Structured logging — i.e., the method of standardizing logs across applications — is not a new concept. Yet the understanding that it is a prerequisite for guaranteeing better observability into modern IT environments has made it into a best practice. ECS (Elastic Common Schema) is a great example of how structured logging has become a central piece of logging workflows today.
The costs accompanying logging are real. Organizations are paying a hefty amount of money for logging infrastructure or log management solutions. But logging also entails another type of cost, that of time spent on implementing logging within the architecture.
As described above, shifting left and implementing structured logging can help in formalizing the logging workflows within an organization. The truth of the matter, however, is that many teams will still struggle with some of the very mundane and basic elements of logging. This has given birth to new types of methodologies and accompanying technologies to minimize this friction.

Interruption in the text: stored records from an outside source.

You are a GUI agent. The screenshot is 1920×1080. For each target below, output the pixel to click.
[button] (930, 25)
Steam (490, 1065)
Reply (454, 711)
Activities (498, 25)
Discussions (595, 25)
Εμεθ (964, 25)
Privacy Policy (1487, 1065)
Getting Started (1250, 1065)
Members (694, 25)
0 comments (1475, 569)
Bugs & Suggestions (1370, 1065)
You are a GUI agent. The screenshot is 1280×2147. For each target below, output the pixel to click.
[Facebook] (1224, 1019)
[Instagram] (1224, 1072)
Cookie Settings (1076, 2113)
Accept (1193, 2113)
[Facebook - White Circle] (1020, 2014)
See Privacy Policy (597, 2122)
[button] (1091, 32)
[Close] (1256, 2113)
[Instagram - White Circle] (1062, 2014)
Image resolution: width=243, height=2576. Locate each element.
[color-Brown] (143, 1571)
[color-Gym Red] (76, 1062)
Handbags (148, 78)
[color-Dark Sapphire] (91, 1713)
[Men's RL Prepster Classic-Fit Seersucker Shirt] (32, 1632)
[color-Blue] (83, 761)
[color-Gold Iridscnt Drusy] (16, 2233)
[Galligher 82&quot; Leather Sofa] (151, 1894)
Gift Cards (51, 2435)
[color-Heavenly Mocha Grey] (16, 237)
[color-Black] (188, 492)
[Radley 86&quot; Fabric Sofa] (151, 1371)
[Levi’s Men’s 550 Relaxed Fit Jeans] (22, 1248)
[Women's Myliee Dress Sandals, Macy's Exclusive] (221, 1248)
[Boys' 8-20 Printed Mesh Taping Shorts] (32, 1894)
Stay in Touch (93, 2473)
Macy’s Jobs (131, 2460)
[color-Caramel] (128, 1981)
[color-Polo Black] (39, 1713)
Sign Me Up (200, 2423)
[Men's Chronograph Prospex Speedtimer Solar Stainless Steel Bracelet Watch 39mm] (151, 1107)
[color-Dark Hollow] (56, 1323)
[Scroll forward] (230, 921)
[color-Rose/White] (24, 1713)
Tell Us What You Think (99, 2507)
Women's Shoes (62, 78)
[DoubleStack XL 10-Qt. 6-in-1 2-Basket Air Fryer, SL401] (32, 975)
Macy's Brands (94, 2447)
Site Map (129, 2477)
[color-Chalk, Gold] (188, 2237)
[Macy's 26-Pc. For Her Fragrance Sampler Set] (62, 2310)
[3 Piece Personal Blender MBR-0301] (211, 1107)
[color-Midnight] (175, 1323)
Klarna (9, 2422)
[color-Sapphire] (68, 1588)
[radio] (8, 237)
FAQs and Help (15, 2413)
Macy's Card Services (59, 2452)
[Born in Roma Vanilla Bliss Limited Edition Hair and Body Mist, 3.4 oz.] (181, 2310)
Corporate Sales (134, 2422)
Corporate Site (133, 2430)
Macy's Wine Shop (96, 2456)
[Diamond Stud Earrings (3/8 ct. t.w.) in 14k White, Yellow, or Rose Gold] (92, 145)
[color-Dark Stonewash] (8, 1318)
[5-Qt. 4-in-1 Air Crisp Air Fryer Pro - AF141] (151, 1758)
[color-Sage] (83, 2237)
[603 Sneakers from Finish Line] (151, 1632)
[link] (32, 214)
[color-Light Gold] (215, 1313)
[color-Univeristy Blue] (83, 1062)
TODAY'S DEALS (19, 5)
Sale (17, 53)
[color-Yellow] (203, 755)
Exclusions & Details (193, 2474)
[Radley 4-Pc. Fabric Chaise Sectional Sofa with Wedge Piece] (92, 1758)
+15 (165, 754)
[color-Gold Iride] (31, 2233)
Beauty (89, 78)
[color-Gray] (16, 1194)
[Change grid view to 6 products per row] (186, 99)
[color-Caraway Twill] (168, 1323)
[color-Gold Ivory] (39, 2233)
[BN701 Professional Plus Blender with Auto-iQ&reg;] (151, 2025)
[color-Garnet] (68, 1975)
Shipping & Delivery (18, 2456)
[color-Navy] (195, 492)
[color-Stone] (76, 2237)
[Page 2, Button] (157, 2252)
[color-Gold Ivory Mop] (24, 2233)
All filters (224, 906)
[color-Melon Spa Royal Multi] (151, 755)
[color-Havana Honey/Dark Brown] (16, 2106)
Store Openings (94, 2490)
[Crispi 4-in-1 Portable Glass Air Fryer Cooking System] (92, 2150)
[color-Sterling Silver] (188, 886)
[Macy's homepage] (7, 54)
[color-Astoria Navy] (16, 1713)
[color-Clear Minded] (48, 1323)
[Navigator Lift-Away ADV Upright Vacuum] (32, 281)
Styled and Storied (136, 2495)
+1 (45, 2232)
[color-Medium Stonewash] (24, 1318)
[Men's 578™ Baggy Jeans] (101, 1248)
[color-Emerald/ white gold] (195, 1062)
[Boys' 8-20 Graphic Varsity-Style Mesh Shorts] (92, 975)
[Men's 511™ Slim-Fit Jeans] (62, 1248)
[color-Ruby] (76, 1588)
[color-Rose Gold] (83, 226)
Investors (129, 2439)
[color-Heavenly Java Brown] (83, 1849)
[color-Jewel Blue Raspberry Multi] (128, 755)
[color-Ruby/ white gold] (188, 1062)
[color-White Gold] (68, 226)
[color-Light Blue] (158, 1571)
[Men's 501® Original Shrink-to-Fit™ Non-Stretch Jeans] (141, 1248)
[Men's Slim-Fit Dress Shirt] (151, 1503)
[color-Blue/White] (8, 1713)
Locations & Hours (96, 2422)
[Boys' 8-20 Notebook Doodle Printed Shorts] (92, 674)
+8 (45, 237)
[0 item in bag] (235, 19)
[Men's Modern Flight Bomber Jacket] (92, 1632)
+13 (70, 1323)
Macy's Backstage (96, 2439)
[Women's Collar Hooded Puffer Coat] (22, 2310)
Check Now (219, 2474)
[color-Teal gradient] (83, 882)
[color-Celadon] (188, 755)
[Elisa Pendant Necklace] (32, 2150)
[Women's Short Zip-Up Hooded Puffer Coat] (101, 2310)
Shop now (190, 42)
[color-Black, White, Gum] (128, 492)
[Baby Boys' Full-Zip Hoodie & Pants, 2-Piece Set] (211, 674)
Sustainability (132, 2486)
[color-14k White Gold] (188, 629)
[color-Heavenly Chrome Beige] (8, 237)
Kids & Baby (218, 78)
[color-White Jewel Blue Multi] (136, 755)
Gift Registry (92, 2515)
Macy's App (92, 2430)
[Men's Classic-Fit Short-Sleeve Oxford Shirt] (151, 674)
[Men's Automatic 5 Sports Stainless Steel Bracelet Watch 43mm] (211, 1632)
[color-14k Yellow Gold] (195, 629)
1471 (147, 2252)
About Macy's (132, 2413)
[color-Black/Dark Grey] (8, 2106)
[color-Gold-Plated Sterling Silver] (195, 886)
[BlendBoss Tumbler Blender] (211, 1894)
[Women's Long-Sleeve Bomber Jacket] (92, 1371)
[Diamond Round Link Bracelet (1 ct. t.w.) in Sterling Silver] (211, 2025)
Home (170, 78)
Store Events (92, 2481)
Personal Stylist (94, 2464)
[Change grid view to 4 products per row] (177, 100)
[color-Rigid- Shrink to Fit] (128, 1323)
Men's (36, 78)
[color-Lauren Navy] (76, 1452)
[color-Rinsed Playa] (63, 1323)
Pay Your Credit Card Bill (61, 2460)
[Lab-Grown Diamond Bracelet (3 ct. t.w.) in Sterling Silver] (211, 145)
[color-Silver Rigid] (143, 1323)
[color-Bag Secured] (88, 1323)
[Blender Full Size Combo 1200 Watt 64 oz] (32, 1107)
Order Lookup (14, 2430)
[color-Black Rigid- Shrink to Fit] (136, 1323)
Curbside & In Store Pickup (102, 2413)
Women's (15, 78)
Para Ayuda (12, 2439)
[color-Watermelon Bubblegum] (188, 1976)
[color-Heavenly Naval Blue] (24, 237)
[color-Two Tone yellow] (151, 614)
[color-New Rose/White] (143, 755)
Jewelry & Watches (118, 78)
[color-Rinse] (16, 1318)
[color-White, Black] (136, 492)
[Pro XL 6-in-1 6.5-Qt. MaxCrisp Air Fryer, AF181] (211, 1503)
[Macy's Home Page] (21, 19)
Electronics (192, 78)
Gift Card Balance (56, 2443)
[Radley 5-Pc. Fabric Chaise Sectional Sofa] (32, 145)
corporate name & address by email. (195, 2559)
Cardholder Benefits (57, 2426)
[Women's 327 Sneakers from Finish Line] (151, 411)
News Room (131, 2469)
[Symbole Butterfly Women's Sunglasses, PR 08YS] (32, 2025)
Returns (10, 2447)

Rookout, for example, allows developers to add log lines on-the-fly, without restarts or redeployments, in development, staging, and production. These logs can later be delivered to any 3rd party log management tool for aggregation and analysis. The idea behind this approach is to help developers improve their signal/noise ratio and also get the visibility they need even if they didn’t add logs into the code in advance.
The topic of structured logging provides a nice segway into the next trend — shifting left. In the context of logging, shifting left means making logging a core element of the development workflow and not just an afterthought. All too often, engineers will understand the importance of logging the hard way — after a critical error takes place without a log providing the context needed to resolve it.
In the spirit of DevOps, shifting left with logging means giving developers full responsibility for implementing logging in their code across all the initial development stages: design, code review, testing and onwards into production. The sooner logs are hardcoded into the application’s logic, the more visibility will be gained throughout the application delivery lifecycle.
Moreover, automation is added into the mix to make logging a much easier process. For example, companies like Grab have tied logging into their configuration management system to automatically change log levels during runtime. This way they can be sure the correct logs are being generated when necessary.
“Log less” logging
As mentioned above, logs come at a cost. Modern applications and the infrastructure they are deployed on can be extremely verbose. There is a high price tag attached to collecting and storing all of the data they generate. Plus, the sheer amount of logs generated can obscure the visibility we were trying to gain with logging in the first place.
These two pitfalls — cost and obscured visibility — have caused engineers to contemplate upon the veracity of the notion of implementing logging across the system. Instead, a more “log less” strategy is implemented, in which only critical components are logged or logs are merely sampled over time. Despite the risk of limited visibility in times of crisis, the “logging less” school is slowly gaining momentum.
The compromise over what to log and what not to log can be a painful one to make. Realizing this, and understanding the growing costs of logging, we’ve introduced a series of cost and logging optimization capabilities. You can read more about this here.
It’s hard to overestimate the importance of logs in gaining visibility into a system. If structured correctly, they can contain a wealth of information about what happened and when, and most importantly they can provide the context for understanding why. That’s why logs are still the backbone of monitoring systems.
But yes. They’re not easy to handle. Teams spend time figuring out what to log, how to log, and when to log. Logging a distributed system today can result in millions of log messages that when taken together are more noise than anything else.
That is unless logging is given a more predominant place within the engineering processes. For teams rethinking their logging pipelines or just starting out with implementing logging workflows, the methodologies described above will help you make logs great again.